--- TASK GOAL ---
In the listing below, find the line containing "Open the 反馈意见" and the line containing "1202x511 pixels.". Repeat exactly those two lines and every line between them.
▼
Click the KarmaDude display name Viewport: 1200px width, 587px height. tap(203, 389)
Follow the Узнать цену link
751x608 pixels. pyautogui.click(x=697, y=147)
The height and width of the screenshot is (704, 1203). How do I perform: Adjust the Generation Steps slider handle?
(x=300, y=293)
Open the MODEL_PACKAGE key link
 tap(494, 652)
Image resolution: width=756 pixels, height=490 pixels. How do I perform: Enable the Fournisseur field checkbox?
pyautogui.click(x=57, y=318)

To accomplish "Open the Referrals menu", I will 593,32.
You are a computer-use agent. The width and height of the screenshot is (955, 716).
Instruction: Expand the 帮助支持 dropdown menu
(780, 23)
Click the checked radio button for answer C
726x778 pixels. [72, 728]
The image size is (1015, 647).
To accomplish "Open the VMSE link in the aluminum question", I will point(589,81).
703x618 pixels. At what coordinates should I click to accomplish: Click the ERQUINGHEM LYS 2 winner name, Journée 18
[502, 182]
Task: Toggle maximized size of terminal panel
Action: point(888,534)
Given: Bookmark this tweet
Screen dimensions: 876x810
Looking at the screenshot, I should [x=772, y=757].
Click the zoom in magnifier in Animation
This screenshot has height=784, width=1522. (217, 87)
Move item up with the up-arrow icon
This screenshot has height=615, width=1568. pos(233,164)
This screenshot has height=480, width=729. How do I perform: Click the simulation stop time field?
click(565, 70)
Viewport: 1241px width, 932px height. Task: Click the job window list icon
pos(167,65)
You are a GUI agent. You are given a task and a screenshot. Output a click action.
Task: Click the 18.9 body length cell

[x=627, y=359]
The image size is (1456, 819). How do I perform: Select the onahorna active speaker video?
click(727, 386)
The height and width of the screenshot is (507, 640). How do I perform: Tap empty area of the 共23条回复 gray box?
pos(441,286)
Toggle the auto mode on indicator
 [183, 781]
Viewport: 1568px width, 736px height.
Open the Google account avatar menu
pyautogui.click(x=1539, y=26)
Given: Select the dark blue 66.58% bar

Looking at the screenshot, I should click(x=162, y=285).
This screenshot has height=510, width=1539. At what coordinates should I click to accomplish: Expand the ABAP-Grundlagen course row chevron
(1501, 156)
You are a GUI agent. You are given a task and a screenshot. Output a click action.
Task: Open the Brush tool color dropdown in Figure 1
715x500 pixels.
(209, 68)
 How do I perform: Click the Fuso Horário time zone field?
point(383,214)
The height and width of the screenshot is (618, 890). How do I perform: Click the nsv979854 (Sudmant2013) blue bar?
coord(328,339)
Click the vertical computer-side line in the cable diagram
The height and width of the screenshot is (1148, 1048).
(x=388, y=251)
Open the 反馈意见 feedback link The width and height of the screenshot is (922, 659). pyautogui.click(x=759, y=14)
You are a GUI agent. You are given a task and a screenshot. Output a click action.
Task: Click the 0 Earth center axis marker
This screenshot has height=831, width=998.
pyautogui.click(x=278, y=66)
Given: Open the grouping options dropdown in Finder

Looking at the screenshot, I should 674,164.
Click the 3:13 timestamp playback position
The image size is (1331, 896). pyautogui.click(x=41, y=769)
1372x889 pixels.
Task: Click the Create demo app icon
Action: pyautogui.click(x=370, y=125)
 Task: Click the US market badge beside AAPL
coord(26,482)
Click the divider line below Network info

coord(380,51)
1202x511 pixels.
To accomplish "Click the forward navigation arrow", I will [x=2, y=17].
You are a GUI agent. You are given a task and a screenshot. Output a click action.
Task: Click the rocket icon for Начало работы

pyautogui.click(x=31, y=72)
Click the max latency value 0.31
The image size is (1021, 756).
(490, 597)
▲
--- WRITTEN RESPONSE ---
Open the 反馈意见 feedback link The width and height of the screenshot is (922, 659). pyautogui.click(x=759, y=14)
You are a GUI agent. You are given a task and a screenshot. Output a click action.
Task: Click the 0 Earth center axis marker
This screenshot has height=831, width=998.
pyautogui.click(x=278, y=66)
Given: Open the grouping options dropdown in Finder

Looking at the screenshot, I should 674,164.
Click the 3:13 timestamp playback position
The image size is (1331, 896). pyautogui.click(x=41, y=769)
1372x889 pixels.
Task: Click the Create demo app icon
Action: pyautogui.click(x=370, y=125)
 Task: Click the US market badge beside AAPL
coord(26,482)
Click the divider line below Network info

coord(380,51)
1202x511 pixels.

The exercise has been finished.